◆ Work to complete
A. In two sentences, summarize the marriage-advice post.
B. Pick up the marriage-advice post from its last sentence and keep writing.

Some newcomers think they need to stop loving their S in order to DB. You don't ever have to stop loving her. Some think they have to act cold in order to detach. You don't ever have to act cold, angry, uncaring, vindictive, etc.
As her H, you have protected her and provided for her. As a WW, she has fired you when she gave you the bomb. She has removed herself out from under your protection and provision. Try to maintain your perspective about it.
You are afraid to end your routine of pursuing her, right? That's normal. However, it is extremely necessary that you stop all forms of pursuit. You are probably pursuing in ways that you don't even recognize, and the board members will point it out for you.
Don't worry that she won't ever pursue you. She has never had to pursue you..........right? Things change.
The WW has to experience the reality of her decision to end the M. As long as she has all the advantages of being your W and being single, too, this will could on endefinantly.
Having IC is a good thing, I suppose, however, if you are getting advice from a MC.....it will probably clash with DBing. The results will leave you feeling confused and frustrated.
It is not about what you feel should work in your M. It is about doing the work that gets the right results. Do what works!
I'm going to start with a little background. My mom, was always very good about coming to me after something happened: an argument, a punishment, a fight, what have you...and she would sit in my room and talk to me from her heart, and after she left, even if I was still sad or hurt, I knew that she loved me. (Usually)
My parents would have fights, but I don't recall there ever really being loud yelling of any kind in our house. Now, there was stress, and sometimes deep silence, but no yelling.
==> Sidebar: Just the night before last, I sat with my D(15) and talked to her for about an hour. Talking to her about her emotional problems, but mostly by sharing my stories, particularly since my W decided to tell the counselor in front of our D(15) that I'm an alcoholic and tried to commit suicide at 16. So, I sat with her and told her what and who I was, how I saw things, how I was handling(ed) them. And just shared with her, and it was nice, and we hugged and I told her I loved her more than anything and that I'm always on her side and she can come to me and talk to me about anything, anytime. (That's just to give you an example of me, even now.)
On my marriage:
It became pretty obvious very early on that my wife's family liked to yell. Her parents remind me of George Costanza's parents from Seinfeld. At one point, I even made a comment to my wife about how they yell and are angry so much. And her response was, "They're not angry. Nobody's angry, thats just how we talk."
Ironically, they yell at each other a lot, but then there is no real sharing and/or caring that goes on as I knew it.

(Portion of a data file)
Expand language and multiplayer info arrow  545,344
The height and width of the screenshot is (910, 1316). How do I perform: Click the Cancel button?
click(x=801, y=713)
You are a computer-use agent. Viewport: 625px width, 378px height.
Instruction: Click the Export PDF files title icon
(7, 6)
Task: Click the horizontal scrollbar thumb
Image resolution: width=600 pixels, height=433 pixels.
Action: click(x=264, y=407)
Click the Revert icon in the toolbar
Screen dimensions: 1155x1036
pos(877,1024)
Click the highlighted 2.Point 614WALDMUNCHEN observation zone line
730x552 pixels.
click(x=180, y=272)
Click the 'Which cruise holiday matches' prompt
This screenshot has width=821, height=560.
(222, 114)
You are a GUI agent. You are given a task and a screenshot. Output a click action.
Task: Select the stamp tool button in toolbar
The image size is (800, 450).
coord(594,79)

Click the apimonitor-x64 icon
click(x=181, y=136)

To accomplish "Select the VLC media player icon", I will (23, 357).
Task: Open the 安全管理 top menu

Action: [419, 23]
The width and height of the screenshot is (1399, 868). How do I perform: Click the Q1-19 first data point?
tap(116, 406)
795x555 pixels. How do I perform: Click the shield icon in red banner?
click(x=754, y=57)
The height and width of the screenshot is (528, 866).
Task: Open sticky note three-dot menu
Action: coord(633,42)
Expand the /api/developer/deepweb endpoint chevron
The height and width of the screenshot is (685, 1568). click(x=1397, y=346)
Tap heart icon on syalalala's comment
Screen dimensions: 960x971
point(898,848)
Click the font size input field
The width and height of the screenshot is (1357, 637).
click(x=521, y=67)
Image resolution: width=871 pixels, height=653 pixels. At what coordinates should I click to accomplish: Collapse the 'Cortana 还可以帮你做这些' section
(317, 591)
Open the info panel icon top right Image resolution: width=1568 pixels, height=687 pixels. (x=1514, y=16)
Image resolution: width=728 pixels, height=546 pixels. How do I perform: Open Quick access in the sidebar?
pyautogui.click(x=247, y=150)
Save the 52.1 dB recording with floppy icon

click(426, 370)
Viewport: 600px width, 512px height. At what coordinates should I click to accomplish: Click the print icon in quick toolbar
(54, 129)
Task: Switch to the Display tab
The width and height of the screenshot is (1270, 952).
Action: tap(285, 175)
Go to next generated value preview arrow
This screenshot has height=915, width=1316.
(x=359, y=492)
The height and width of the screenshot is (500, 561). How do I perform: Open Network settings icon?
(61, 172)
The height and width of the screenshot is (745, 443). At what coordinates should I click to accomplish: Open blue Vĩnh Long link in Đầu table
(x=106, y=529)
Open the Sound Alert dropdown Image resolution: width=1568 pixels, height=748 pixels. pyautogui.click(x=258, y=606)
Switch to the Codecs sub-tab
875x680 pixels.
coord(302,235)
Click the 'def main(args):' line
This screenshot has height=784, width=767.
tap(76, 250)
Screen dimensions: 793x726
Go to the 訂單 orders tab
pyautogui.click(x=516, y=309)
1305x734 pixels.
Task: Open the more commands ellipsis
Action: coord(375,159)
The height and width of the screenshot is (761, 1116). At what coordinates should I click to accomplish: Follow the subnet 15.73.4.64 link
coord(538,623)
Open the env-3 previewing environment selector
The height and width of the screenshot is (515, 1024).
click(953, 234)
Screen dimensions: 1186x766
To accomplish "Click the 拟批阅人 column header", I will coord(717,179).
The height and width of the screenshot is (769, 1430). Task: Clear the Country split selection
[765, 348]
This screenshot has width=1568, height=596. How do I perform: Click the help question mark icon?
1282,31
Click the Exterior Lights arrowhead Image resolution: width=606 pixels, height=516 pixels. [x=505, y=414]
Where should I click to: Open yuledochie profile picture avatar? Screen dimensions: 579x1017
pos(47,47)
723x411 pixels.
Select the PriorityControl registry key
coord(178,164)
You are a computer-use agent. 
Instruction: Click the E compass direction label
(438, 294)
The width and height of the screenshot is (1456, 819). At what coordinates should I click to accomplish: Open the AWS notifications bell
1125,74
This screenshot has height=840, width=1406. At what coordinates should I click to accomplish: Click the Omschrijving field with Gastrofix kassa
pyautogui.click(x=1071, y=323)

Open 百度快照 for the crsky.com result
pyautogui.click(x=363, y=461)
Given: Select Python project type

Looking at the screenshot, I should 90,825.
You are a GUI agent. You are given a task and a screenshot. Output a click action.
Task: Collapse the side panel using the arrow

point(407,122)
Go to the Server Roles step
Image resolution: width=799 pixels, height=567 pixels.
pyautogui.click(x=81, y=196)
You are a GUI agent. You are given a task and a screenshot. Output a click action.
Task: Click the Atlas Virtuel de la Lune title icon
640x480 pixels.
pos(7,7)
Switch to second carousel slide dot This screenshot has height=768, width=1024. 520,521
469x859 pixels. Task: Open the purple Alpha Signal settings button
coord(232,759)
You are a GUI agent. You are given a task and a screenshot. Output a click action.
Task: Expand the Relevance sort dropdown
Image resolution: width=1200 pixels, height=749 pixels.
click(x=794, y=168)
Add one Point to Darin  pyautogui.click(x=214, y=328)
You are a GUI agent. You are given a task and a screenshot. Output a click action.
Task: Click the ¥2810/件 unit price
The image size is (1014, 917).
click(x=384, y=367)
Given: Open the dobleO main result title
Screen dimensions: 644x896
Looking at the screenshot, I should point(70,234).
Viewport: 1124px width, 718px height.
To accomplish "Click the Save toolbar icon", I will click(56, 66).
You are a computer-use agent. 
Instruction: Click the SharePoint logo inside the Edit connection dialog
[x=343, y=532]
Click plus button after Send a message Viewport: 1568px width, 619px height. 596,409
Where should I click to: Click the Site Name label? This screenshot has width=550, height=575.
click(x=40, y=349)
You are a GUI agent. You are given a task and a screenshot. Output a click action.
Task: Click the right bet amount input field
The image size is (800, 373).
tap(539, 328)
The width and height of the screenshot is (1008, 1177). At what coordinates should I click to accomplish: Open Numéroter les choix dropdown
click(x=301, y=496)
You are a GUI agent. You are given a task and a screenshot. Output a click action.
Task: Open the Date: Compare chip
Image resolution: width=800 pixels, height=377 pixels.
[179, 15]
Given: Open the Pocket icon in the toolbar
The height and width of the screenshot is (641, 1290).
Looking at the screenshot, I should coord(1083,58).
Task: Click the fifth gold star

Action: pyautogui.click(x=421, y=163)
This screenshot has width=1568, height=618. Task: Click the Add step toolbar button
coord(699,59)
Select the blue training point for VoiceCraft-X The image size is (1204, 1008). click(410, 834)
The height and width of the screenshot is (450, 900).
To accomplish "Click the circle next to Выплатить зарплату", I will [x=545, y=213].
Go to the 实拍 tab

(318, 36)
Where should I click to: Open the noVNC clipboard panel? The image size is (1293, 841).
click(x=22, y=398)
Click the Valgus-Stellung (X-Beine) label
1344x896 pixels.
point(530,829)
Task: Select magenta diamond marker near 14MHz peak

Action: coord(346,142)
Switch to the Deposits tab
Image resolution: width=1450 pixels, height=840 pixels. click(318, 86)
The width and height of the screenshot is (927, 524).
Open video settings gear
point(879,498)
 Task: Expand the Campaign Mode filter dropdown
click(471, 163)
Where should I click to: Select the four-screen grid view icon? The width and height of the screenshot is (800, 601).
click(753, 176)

◆ Answers by task
A. The post tells a husband whose wife has decided to end the marriage that he can keep loving her without acting cold, but he must stop every form of pursuit and let her face the reality of her decision instead of having the advantages of being both his wife and single. The writer then recalls a mother who talked from the heart after conflicts and a childhood home without yelling, and notes that the wife's family yells at each other a lot yet has no real sharing or caring as the writer knew it.

B.
In the early days of our marriage my wife and I fought a lot over finances, taking care of the children, and things like that. My wife is a hypochondriac (self-admitted) and she is truly a stress-monger. Having children really, really, really stressed her out. Everyday normal things would set her off and make her panic and lose control. I noticed this early on.
With time, the arguments forced me to begin to yell because I couldn't ever get my point across calmly. And I changed in that way, and became quick to anger and to yell (but I was never like that before). My wife also has a very sharp tongue and will say extremely hurtful things in anger, then usually she never apologizes. (Now, maybe she does technically say "I'm sorry" sometimes, but almost 100% never has she truly made an effort to create a warm, fuzzy truly apologetic and comforting effort to restore the position to pre-argument status.)
As time went on, the arguments have changed from taking care of children, and finances, to move into just the personal situation and relationship between me and her. And as I write this, I remember that I used to complain to her that we argue too much and that we don't repair our relationship and its driving me from her. But she would retract back to her 'place' and not talk anymore, leaving me to stew in anger and resentment. Then to come out of her 'place' at some later time (hours, days) and act like nothing happened.
So, things just continued to deteriorate. She would say I'm angry, and truthfully, I was. I mad because I wanted a wife that loved me and communicate with me lovingly, but rarely received that.
Two years ago went on a trip to London and Paris together for 10 days. And frankly, it was terrible. Again, it was me noticing that we simply had nothing in common, that she and I were so distant from each other that it was miserable. I would make an observation, and express to her I wish we could find ways to restore our marriage, but she would just act like thats just the way it is, or ignore me, or blame me.
I recognize also that many times I would do things, hoping and waiting for her to 'come to me' but she never would, and I would always feel more hurt than before.
At one point we went an entire year without having sex. Every single night of that year I would want sex, naturally, but I was being stubborn to see if she would notice, or mention it, or come to me for it, or anything. Eventually, she just started saying in passing that her husband doesn't even want to have sex with her, and so finally I gave in to my urges and we had sex. Then after, I asked her why it took so long? Why did she wait like this? Why didn't she talk to me, or come to me or anything, and she had no reason. I think she just said, "I don't know".
Over time, she became 'the bitch' and I became 'mean'. And that's basically just how we have seen each other I guess. It hurts, it [censored], and I always hated, but could never find a way to change it. I would go to her, and say I wanted to change things, I wanted to repair our relationship, our marriage. And she would nod and maybe say a few things, but never really did we ever manage to act.
Most nights, she would just want to go lay in bed and watch tv, alone. And she just kept herself emotionally unavailable to me.
I wuold be emotionally unavailable to her, I'm sure also. But, somehow in my mind, it was always her fault. And I imagine in her mind, it was always my fault. I recognized this. And I would say, okay, go to your wife, talk to her. And I did. Many times. Usually with zero results. With her saying, I dont want to talk right now. I'm tired. I'm too busy. Then just silence.
And that's how it was.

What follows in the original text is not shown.